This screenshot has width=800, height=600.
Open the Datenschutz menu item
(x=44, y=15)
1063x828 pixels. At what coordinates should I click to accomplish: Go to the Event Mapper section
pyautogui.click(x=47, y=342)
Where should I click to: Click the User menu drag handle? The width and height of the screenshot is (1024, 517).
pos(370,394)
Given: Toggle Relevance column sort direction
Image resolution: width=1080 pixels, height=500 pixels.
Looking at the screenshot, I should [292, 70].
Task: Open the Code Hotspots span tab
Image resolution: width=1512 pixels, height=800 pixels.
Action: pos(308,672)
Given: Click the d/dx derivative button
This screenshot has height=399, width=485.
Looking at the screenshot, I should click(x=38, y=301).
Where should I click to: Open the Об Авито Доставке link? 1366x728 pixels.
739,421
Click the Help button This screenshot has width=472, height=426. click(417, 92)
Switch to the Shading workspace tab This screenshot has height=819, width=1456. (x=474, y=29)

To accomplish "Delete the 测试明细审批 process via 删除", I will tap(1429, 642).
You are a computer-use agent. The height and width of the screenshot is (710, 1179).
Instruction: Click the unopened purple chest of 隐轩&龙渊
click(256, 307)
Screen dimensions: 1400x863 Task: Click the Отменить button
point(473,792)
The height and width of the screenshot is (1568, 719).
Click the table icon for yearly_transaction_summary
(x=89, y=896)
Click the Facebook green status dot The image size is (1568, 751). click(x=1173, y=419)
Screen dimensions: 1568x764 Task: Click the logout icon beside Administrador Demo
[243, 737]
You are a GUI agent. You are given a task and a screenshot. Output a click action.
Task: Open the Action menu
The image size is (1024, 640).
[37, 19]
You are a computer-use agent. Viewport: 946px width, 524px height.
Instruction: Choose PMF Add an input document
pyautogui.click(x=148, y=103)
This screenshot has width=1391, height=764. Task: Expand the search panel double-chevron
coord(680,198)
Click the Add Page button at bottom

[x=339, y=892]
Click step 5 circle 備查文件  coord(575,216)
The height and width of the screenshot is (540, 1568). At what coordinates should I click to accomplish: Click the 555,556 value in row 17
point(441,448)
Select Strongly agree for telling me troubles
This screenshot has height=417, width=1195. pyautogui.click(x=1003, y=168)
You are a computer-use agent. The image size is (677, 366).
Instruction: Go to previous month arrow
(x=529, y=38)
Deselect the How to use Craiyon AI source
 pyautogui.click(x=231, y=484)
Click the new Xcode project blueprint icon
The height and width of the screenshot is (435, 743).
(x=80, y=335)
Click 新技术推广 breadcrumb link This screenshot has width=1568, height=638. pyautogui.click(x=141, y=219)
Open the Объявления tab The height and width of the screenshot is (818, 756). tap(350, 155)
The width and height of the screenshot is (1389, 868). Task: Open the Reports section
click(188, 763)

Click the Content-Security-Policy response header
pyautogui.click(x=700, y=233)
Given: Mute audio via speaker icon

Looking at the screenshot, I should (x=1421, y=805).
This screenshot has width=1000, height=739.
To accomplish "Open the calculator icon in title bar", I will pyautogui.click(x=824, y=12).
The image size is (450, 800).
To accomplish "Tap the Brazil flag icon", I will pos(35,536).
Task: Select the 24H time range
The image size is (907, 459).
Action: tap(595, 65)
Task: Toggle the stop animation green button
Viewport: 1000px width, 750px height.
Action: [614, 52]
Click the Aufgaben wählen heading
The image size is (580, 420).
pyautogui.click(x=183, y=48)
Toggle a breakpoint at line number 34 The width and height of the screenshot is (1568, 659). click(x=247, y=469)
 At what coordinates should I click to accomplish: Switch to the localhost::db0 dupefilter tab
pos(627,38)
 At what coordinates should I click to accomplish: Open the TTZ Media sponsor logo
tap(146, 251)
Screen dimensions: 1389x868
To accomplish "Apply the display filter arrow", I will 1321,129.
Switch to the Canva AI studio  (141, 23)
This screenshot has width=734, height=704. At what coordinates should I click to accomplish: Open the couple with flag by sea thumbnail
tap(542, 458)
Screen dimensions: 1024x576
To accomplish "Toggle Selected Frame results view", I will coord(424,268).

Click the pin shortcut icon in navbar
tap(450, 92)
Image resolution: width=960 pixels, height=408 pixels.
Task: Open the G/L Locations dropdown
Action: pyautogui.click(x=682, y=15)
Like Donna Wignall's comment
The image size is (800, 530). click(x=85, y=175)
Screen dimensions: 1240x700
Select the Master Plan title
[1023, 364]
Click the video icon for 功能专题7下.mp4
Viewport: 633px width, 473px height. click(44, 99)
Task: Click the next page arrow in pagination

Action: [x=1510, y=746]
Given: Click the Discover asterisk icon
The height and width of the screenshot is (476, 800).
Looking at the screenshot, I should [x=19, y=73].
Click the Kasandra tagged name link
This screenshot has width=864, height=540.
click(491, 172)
********
### Exercise requirements:
Reproduce every one of the records above verbatim, line for line.

### Task answer:
This screenshot has width=800, height=600.
Open the Datenschutz menu item
(x=44, y=15)
1063x828 pixels. At what coordinates should I click to accomplish: Go to the Event Mapper section
pyautogui.click(x=47, y=342)
Where should I click to: Click the User menu drag handle? The width and height of the screenshot is (1024, 517).
pos(370,394)
Given: Toggle Relevance column sort direction
Image resolution: width=1080 pixels, height=500 pixels.
Looking at the screenshot, I should [292, 70].
Task: Open the Code Hotspots span tab
Image resolution: width=1512 pixels, height=800 pixels.
Action: pos(308,672)
Given: Click the d/dx derivative button
This screenshot has height=399, width=485.
Looking at the screenshot, I should click(x=38, y=301).
Where should I click to: Open the Об Авито Доставке link? 1366x728 pixels.
739,421
Click the Help button This screenshot has width=472, height=426. click(417, 92)
Switch to the Shading workspace tab This screenshot has height=819, width=1456. (x=474, y=29)

To accomplish "Delete the 测试明细审批 process via 删除", I will tap(1429, 642).
You are a computer-use agent. The height and width of the screenshot is (710, 1179).
Instruction: Click the unopened purple chest of 隐轩&龙渊
click(256, 307)
Screen dimensions: 1400x863 Task: Click the Отменить button
point(473,792)
The height and width of the screenshot is (1568, 719).
Click the table icon for yearly_transaction_summary
(x=89, y=896)
Click the Facebook green status dot The image size is (1568, 751). click(x=1173, y=419)
Screen dimensions: 1568x764 Task: Click the logout icon beside Administrador Demo
[243, 737]
You are a GUI agent. You are given a task and a screenshot. Output a click action.
Task: Open the Action menu
The image size is (1024, 640).
[37, 19]
You are a computer-use agent. Viewport: 946px width, 524px height.
Instruction: Choose PMF Add an input document
pyautogui.click(x=148, y=103)
This screenshot has width=1391, height=764. Task: Expand the search panel double-chevron
coord(680,198)
Click the Add Page button at bottom

[x=339, y=892]
Click step 5 circle 備查文件  coord(575,216)
The height and width of the screenshot is (540, 1568). At what coordinates should I click to accomplish: Click the 555,556 value in row 17
point(441,448)
Select Strongly agree for telling me troubles
This screenshot has height=417, width=1195. pyautogui.click(x=1003, y=168)
You are a computer-use agent. The image size is (677, 366).
Instruction: Go to previous month arrow
(x=529, y=38)
Deselect the How to use Craiyon AI source
 pyautogui.click(x=231, y=484)
Click the new Xcode project blueprint icon
The height and width of the screenshot is (435, 743).
(x=80, y=335)
Click 新技术推广 breadcrumb link This screenshot has width=1568, height=638. pyautogui.click(x=141, y=219)
Open the Объявления tab The height and width of the screenshot is (818, 756). tap(350, 155)
The width and height of the screenshot is (1389, 868). Task: Open the Reports section
click(188, 763)

Click the Content-Security-Policy response header
pyautogui.click(x=700, y=233)
Given: Mute audio via speaker icon

Looking at the screenshot, I should (x=1421, y=805).
This screenshot has width=1000, height=739.
To accomplish "Open the calculator icon in title bar", I will pyautogui.click(x=824, y=12).
The image size is (450, 800).
To accomplish "Tap the Brazil flag icon", I will pos(35,536).
Task: Select the 24H time range
The image size is (907, 459).
Action: tap(595, 65)
Task: Toggle the stop animation green button
Viewport: 1000px width, 750px height.
Action: [614, 52]
Click the Aufgaben wählen heading
The image size is (580, 420).
pyautogui.click(x=183, y=48)
Toggle a breakpoint at line number 34 The width and height of the screenshot is (1568, 659). click(x=247, y=469)
 At what coordinates should I click to accomplish: Switch to the localhost::db0 dupefilter tab
pos(627,38)
 At what coordinates should I click to accomplish: Open the TTZ Media sponsor logo
tap(146, 251)
Screen dimensions: 1389x868
To accomplish "Apply the display filter arrow", I will 1321,129.
Switch to the Canva AI studio  (141, 23)
This screenshot has width=734, height=704. At what coordinates should I click to accomplish: Open the couple with flag by sea thumbnail
tap(542, 458)
Screen dimensions: 1024x576
To accomplish "Toggle Selected Frame results view", I will coord(424,268).

Click the pin shortcut icon in navbar
tap(450, 92)
Image resolution: width=960 pixels, height=408 pixels.
Task: Open the G/L Locations dropdown
Action: pyautogui.click(x=682, y=15)
Like Donna Wignall's comment
The image size is (800, 530). click(x=85, y=175)
Screen dimensions: 1240x700
Select the Master Plan title
[1023, 364]
Click the video icon for 功能专题7下.mp4
Viewport: 633px width, 473px height. click(44, 99)
Task: Click the next page arrow in pagination

Action: [x=1510, y=746]
Given: Click the Discover asterisk icon
The height and width of the screenshot is (476, 800).
Looking at the screenshot, I should [x=19, y=73].
Click the Kasandra tagged name link
This screenshot has width=864, height=540.
click(491, 172)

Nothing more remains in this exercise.